El joven italiano, en su viaje hacia América hace ya más de un año, conoció a unos paisanos que se radicarían en el sur de la provincia, más precisamente en Mar del Plata.
Hijos y nietos de pescadores en su Italia natal, vienen contratados para lo que saben y están preparados. Agostino se radica en La Boca. Invitado a visitarlos, viaja a la ciudad portuaria y se aloja en casa de uno de ellos, de su mismo pueblo.
Una madrugada primaveral, parten del pintoresco puerto en un barco amarillo, ícono del lugar, pero quedan cientos anclados en espera de su partida, en compañía de mansos lobos marinos.
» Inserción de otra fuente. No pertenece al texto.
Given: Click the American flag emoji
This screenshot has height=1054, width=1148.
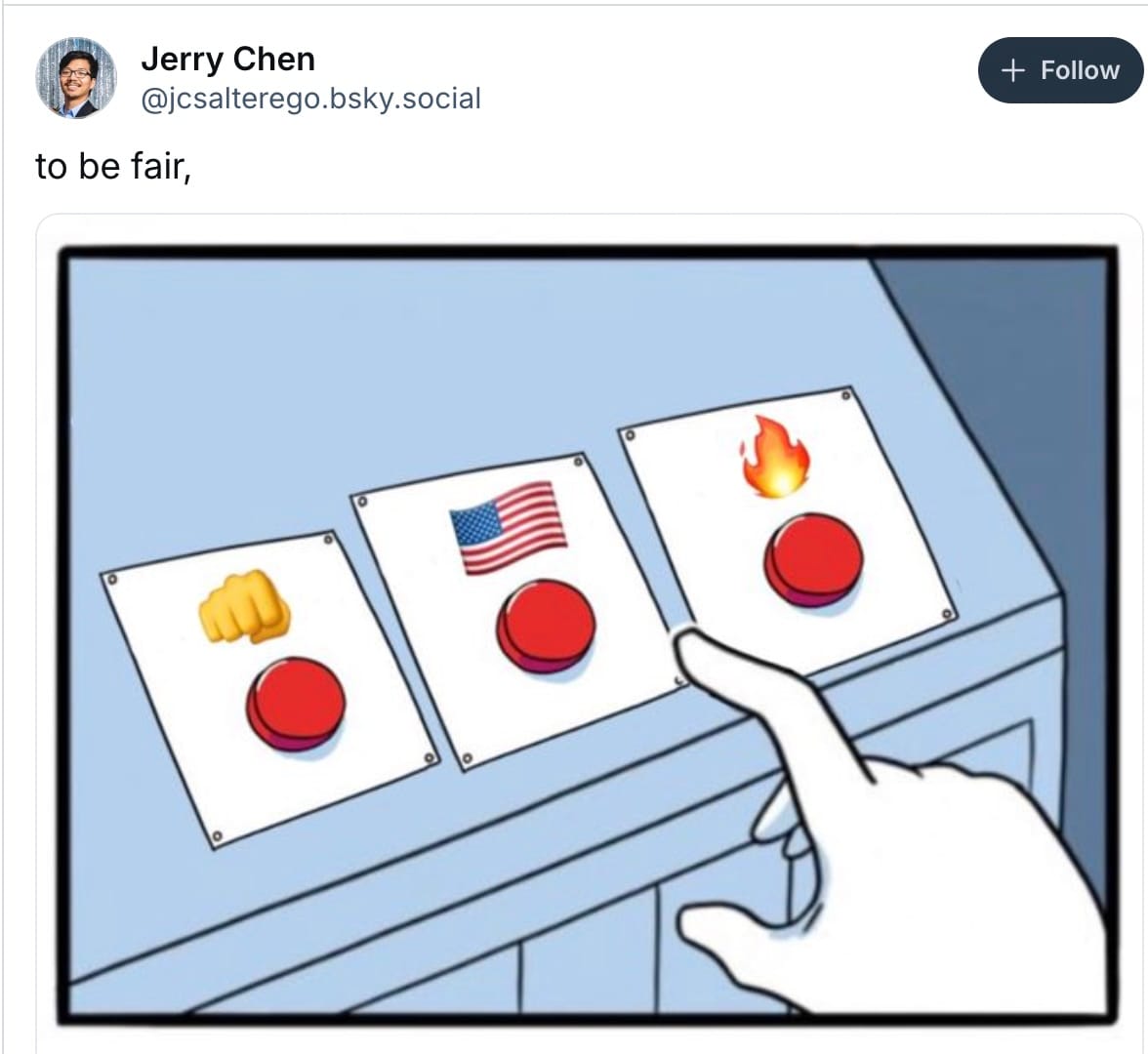Looking at the screenshot, I should tap(508, 527).
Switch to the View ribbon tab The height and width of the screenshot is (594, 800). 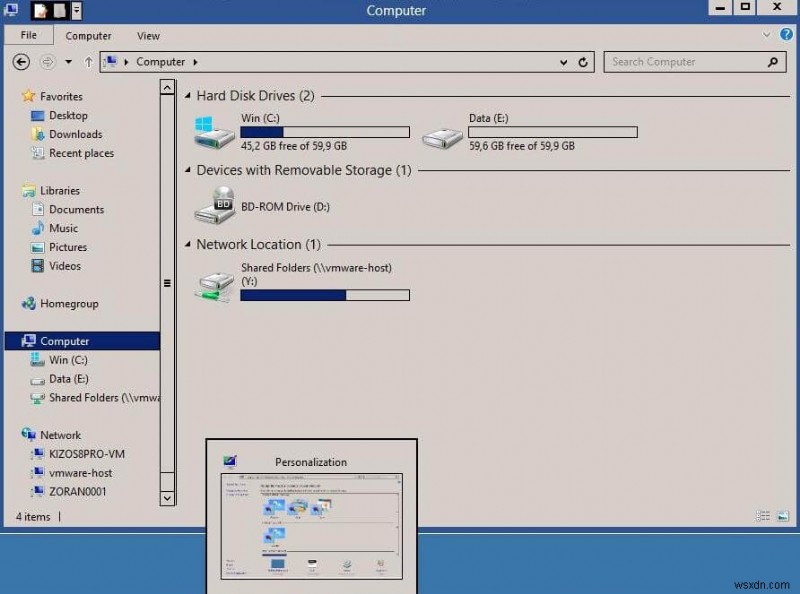(147, 35)
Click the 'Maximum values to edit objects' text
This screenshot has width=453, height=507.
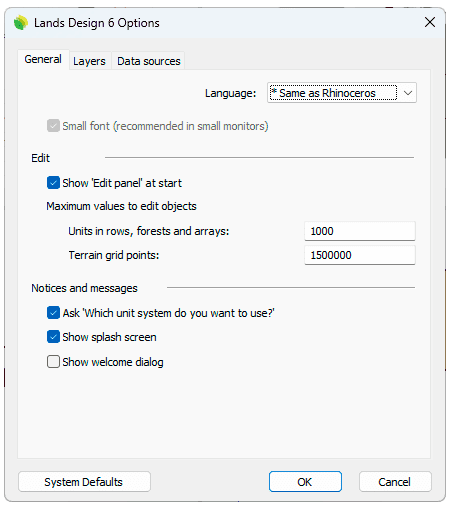click(121, 206)
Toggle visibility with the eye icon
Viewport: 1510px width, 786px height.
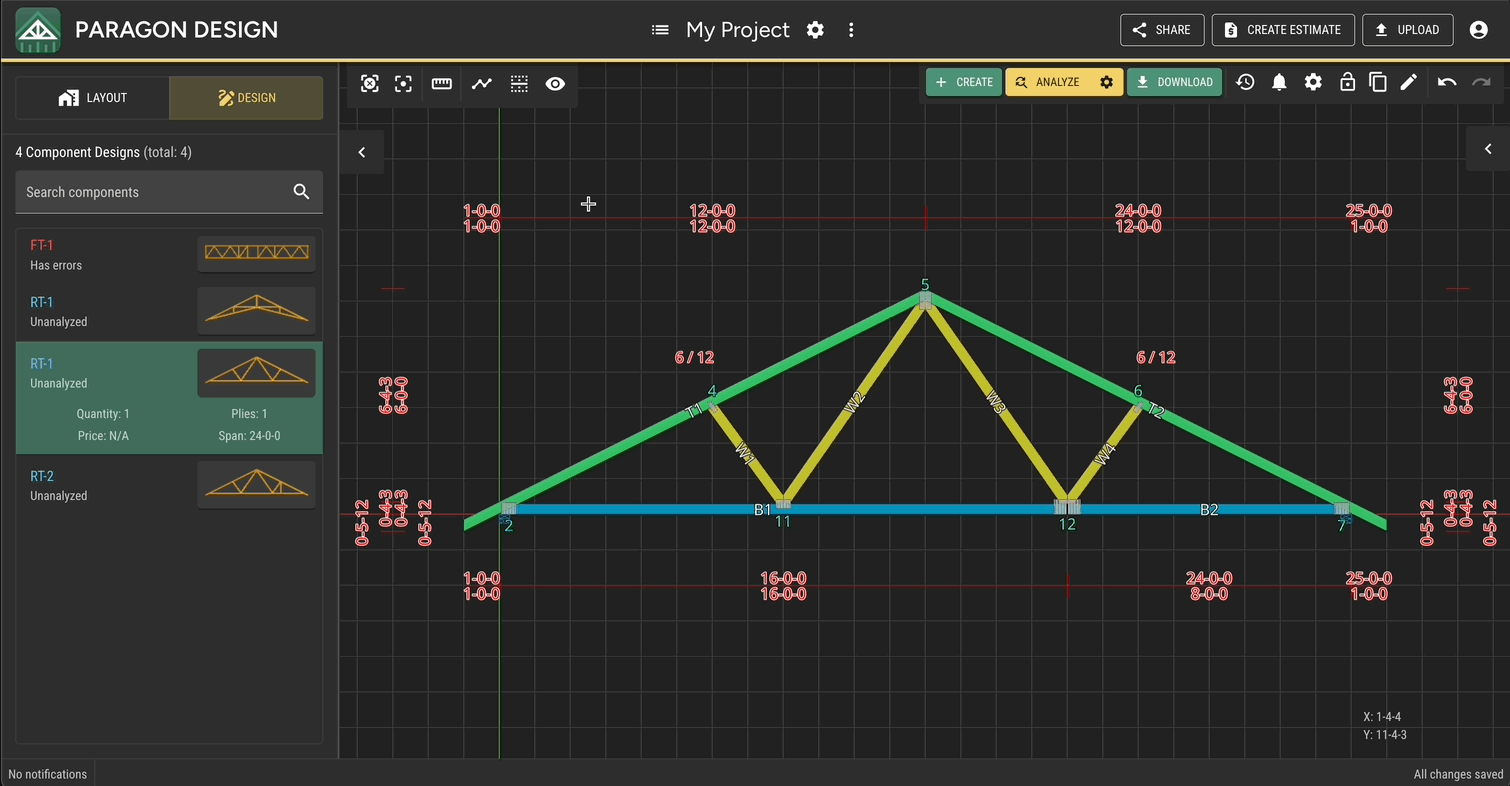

Nada hacía prever que a los pocos kilómetros de la costa, se desataría una feroz tormenta, poniendo en serio peligro a toda la tripulación.
El navío era una cascarita en medio del oleaje…
Agostino recordó entonces una madrugada igual, en el lejano mar de Ligure, cuando debió enfrentar una tormenta semejante, pero en una frágil barquita a remo, con la única compañía de un perro flaco que lo miraba como entendiendo.
Bajo un cielo negro cruzado por la luz vertical de los rayos, remaba contra inmensas olas. Solo se escuchaba el rugido del mar enfurecido, y los truenos que segundos después de lo relámpagos, hacían más tétrico el momento. Era su lucha solitaria contra la furia desatada de la naturaleza, que se podía transformar en hostil en cuestión de minutos.
Esa misma furia, también en minutos podía llevarlo nuevamente a la calma, y el cielo, rajándose en el horizonte, volver a mostrar un azul glorioso.
Siente entonces que la barca vuelve a mecerse suavemente, los remos otra vez son dueños de las aguas y que retornará a puerto con la pesca del día.
En eso pensaba Agostino en medio de la tormenta, tan lejos de su mar de Ligure, mientras luchaba junto a sus compañeros contra un mar que tanto puede ser amigo, como transformarse en la tumba no deseada.